Por: Adam Dubove
A pesar de encontrarse consagrado en nuestra Constitución, y como sucede con muchos otros aspectos de ella, el derecho a la libertad de asociación parece por momentos haberse convertido en letra muerta. La inscripción a un colegio profesional de forma compulsiva para ejercer una profesión emula – en pleno siglo XXI– a las guildas, una institución de neto corte medieval.
Un derecho fundamental que hace a la dignidad humana y sienta las bases para el progreso, como es la libertad de asociación, se ve constantemente vulnerado por un entramado de leyes y regulaciones que obligan a determinadas personas a unirse a corporaciones contra su voluntad.
Históricamente las guildas, cuyos orígenes se remontan a la Edad Media, funcionaron como una barrera de entrada a la competencia, que intentaba regular todas las variables del sector en el que se especializaban. Desde los procesos de producción y el mercadeo de los productos y servicios, hasta el progreso profesional y los horarios de trabajo, toda la vida comercial era delimitada por estas corporaciones. Este monopolio absoluto sobre la actividad económica era garantizado por el Estado, el rey o la autoridad a cargo, quien les otorgaba privilegios para regular la actividad.
Este sistema privilegiaba a aquellos artesanos y comerciantes que tenían buenas conexiones, a los que regenteaban los gremios, y al poder estatal que podía mantener un estricto control sobre la economía. Para el resto, las guildas eran malas noticias. Aquellos que querían ofrecer sus servicios debían indefectiblemente convertirse en aprendices y transitar un tortuoso camino que no tenía relación alguna con su capacidad, talento o aceptación de sus trabajos, su carrera se limitaba a cuestiones burocráticas y de privilegios. Y por supuesto, la pertenencia a una guilda y el acceso a todos esos privilegios requerían el abono de una cuota.

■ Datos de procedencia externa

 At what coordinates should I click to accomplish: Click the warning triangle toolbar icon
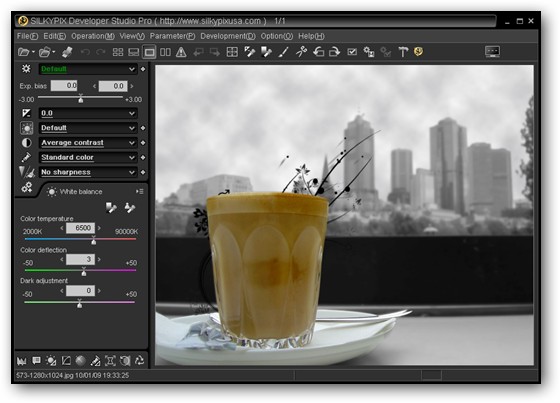pyautogui.click(x=181, y=52)
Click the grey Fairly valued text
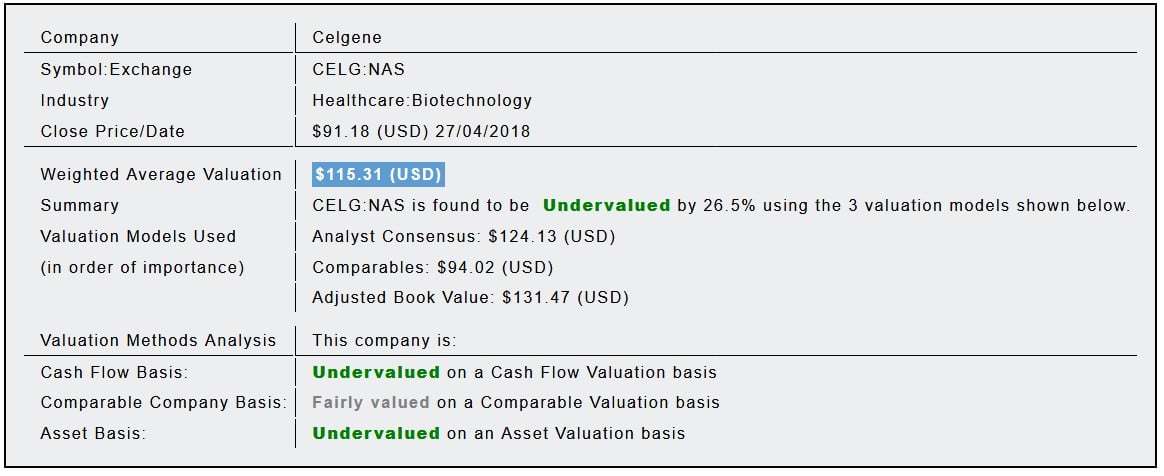The width and height of the screenshot is (1164, 476). 371,403
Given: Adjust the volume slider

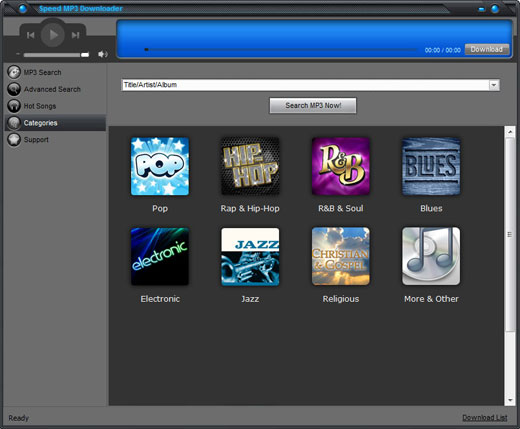Looking at the screenshot, I should pos(56,55).
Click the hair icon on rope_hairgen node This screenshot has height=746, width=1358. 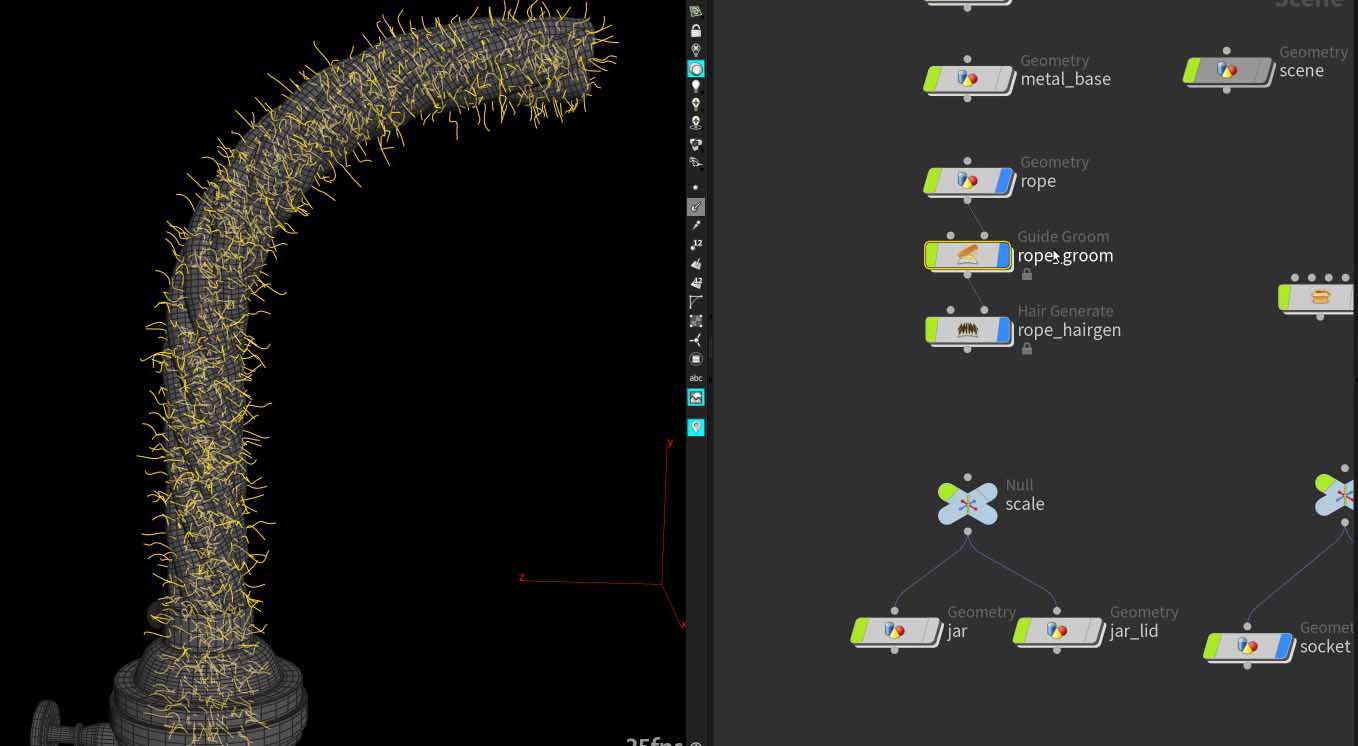[967, 330]

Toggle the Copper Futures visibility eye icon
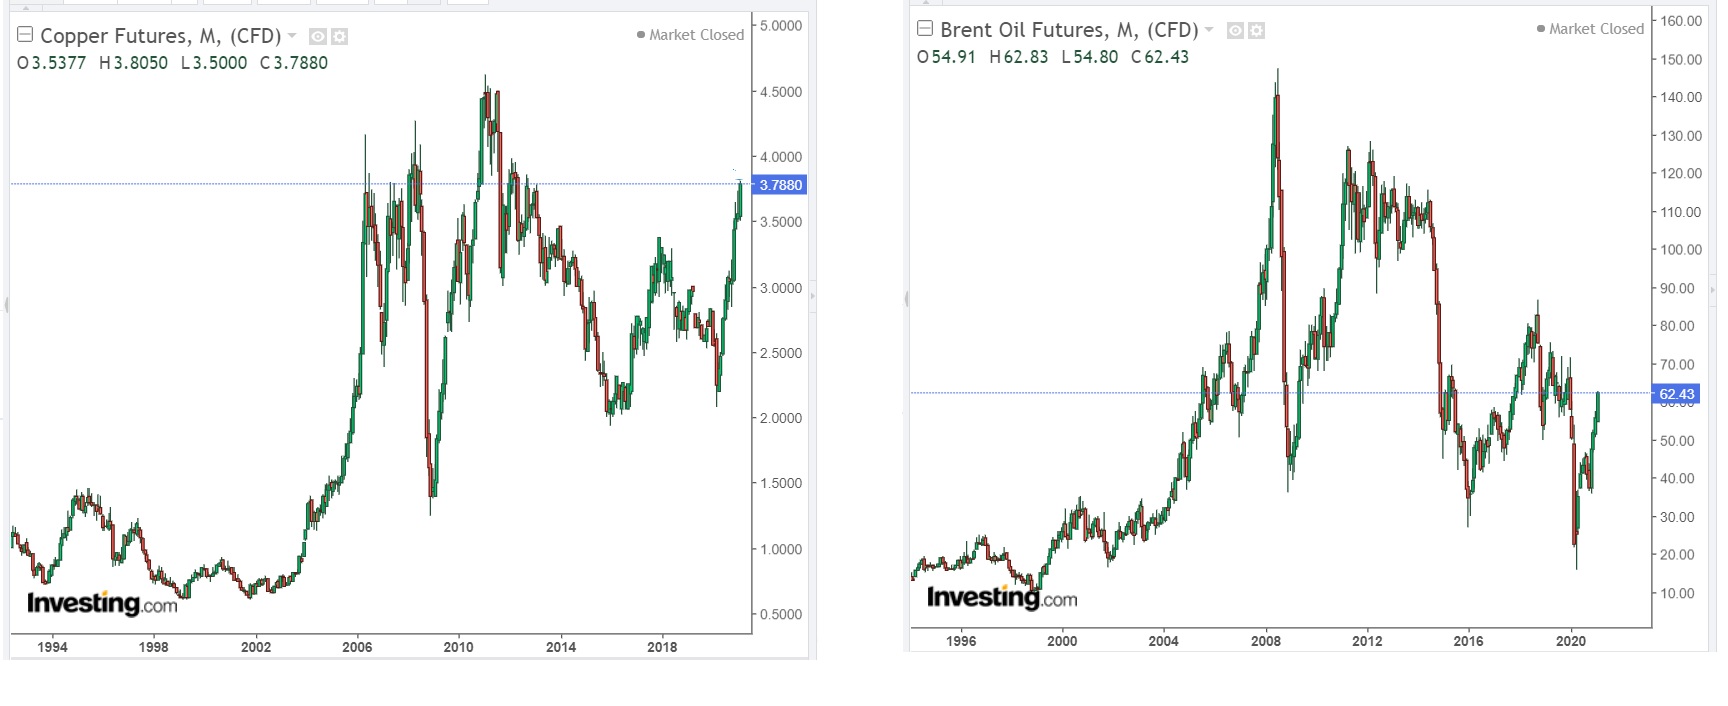click(318, 37)
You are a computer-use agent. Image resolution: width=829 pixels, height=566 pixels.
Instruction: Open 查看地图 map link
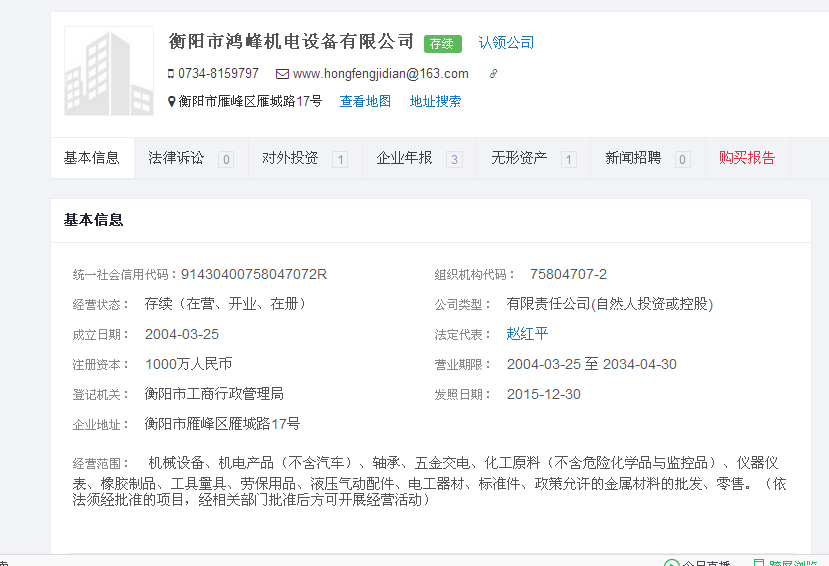365,102
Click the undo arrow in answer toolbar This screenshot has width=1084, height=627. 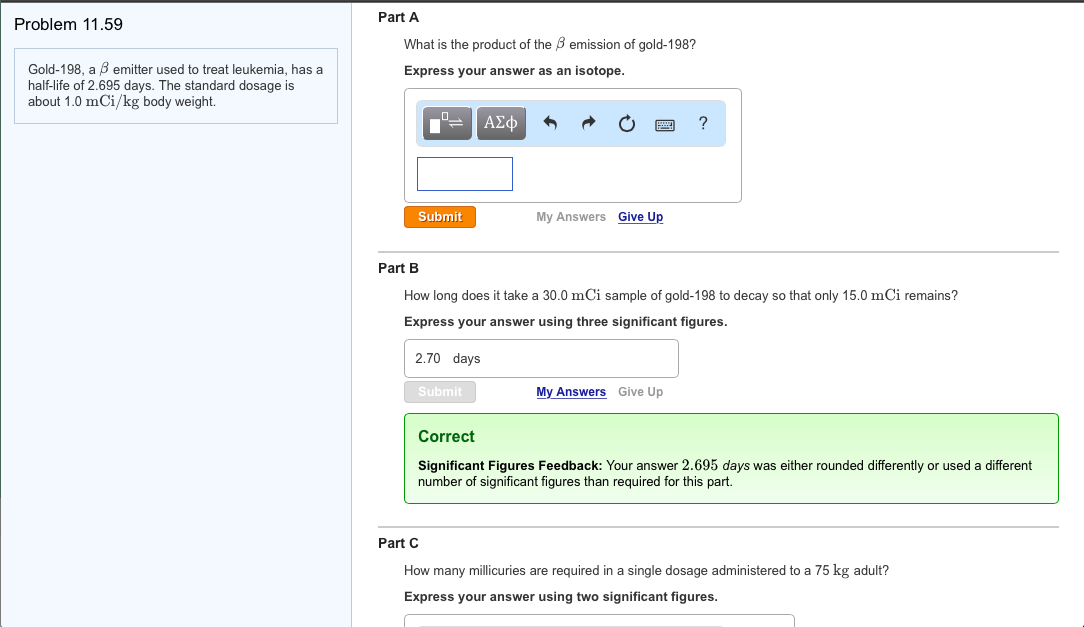tap(549, 124)

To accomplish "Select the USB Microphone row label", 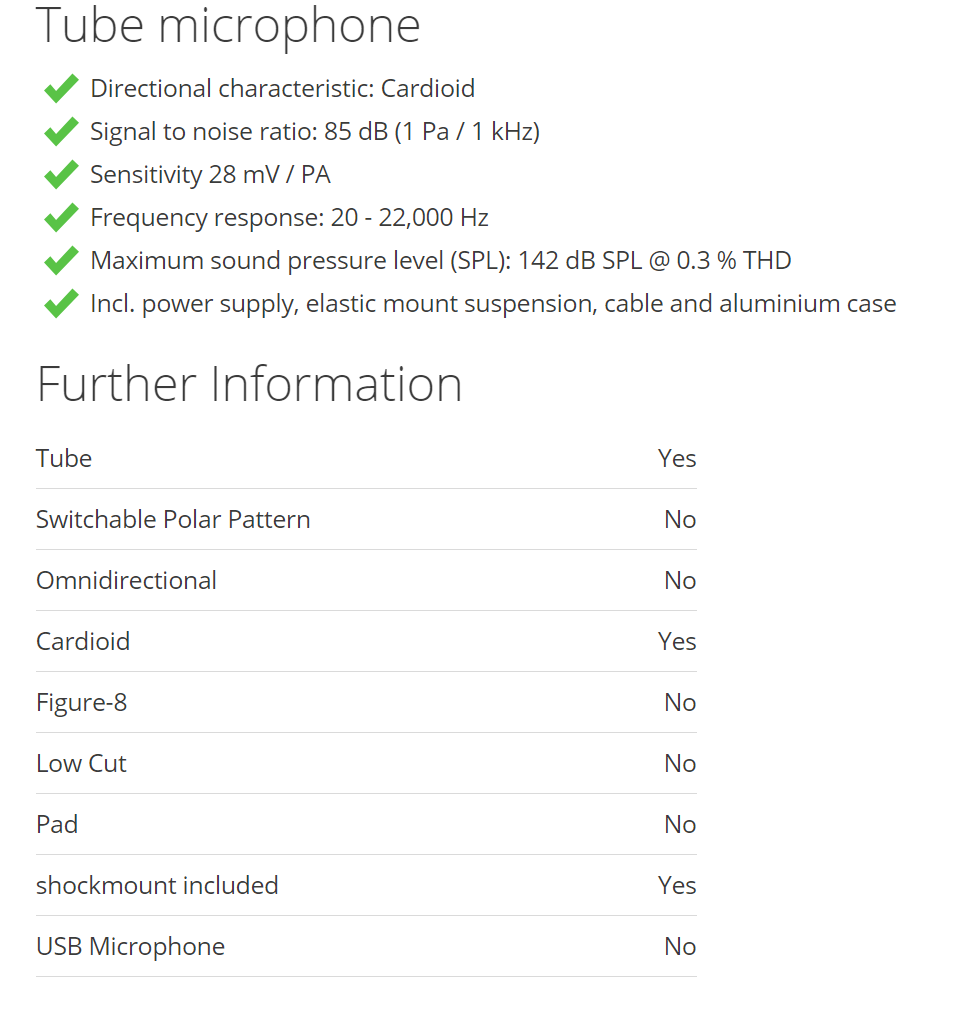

Todos aquellos que no pertenecían a las guildas se veían perjudicados. En la otra cara de la moneda, el resto de la población, convertida en rehén de estas corporaciones, debía pagar precios más altos, adquirir productos de baja calidad, y estar condenados a la uniformidad que se dictaminaba desde esas instituciones.
Este sistema de privilegios que se fue diluyendo luego de la Revolución Francesa, persiste aún hoy en algunos sectores. Uno de los ejemplos paradigmáticos de lo que podríamos llamar feudalismo del siglo XXI es el requisito que tienen los abogados en varias provincias y en la Ciudad de Buenos Aires. Un abogado que quiera ejercer su profesión en la Capital Federal no solo debe tener un título habilitante, además debe estar matriculado en el Colegio Público de Abogados de la Capital Federal (CPACF).
La inscripción en el CPACF no garantiza conocimientos ni idoneidad, es un trámite burocrático que le permite a dicha institución recaudar el pago de la matricula inicial, cuotas anuales, y un monto fijo por cada intervención de un letrado al iniciar o contestar una acción judicial.
Pero es la naturaleza forzosa y monopólica del Colegio la que lo convierte en una amenaza para un ejercicio digno de la profesión. En su afán recaudatorio, los reiterados aumentos en las cuotas y bonos no solo impactan de lleno en la actividad del abogado sino que además generan obstáculos muchas veces insalvables en el acceso a la justicia para todos los demás.
El costo de acceder a la justicia resulta privativo para algunas personas, no solo por superar su capacidad económica y financiera para afrontar los gastos de un proceso judicial, sino porque además estos gastos suelen superar el monto que se intenta reclamar por la vía judicial. De esta manera, la carga que representan los costos que impone el Colegio sobre la población en general dificulta el acceso a la justicia, y priva a las personas de poder optar por un abogado, debiendo optar por un patrocinio jurídico gratuito, obligándolas a experimentar excesos de demoras y burocracia, o en el peor de los casos situándolas en un limbo en el cual no pueden acceder a los primeros por los altos costos y tampoco por la alternativa gratuita por no cumplir los requisitos.
Como si esto fuese poco la disposición de esos fondos por parte de las sucesivas administraciones del CPACF careció de todo control, o fue obstaculizado cuando se la intentó controlar, y lo único que se conoce del destino de los fondos recaudados es que son dirigidos hacia funciones que van más allá de las facultades autorizadas por la ley.
Entre tanto oscurantismo, vale destacar una alternativa que se presenta en las elecciones que tendrán lugar el próximo 29 de abril entre los abogados matriculados en la Capital Federal. Bloque Constitucional, encabezada por Daniel Rybnik, busca romper con los privilegios corporativos y su propuesta representa un salto abismal, desde una institución concebida hace 28 años con una estructura propia del medioevo, hacia una organización respetuosa de la Constitución y de asociación voluntaria.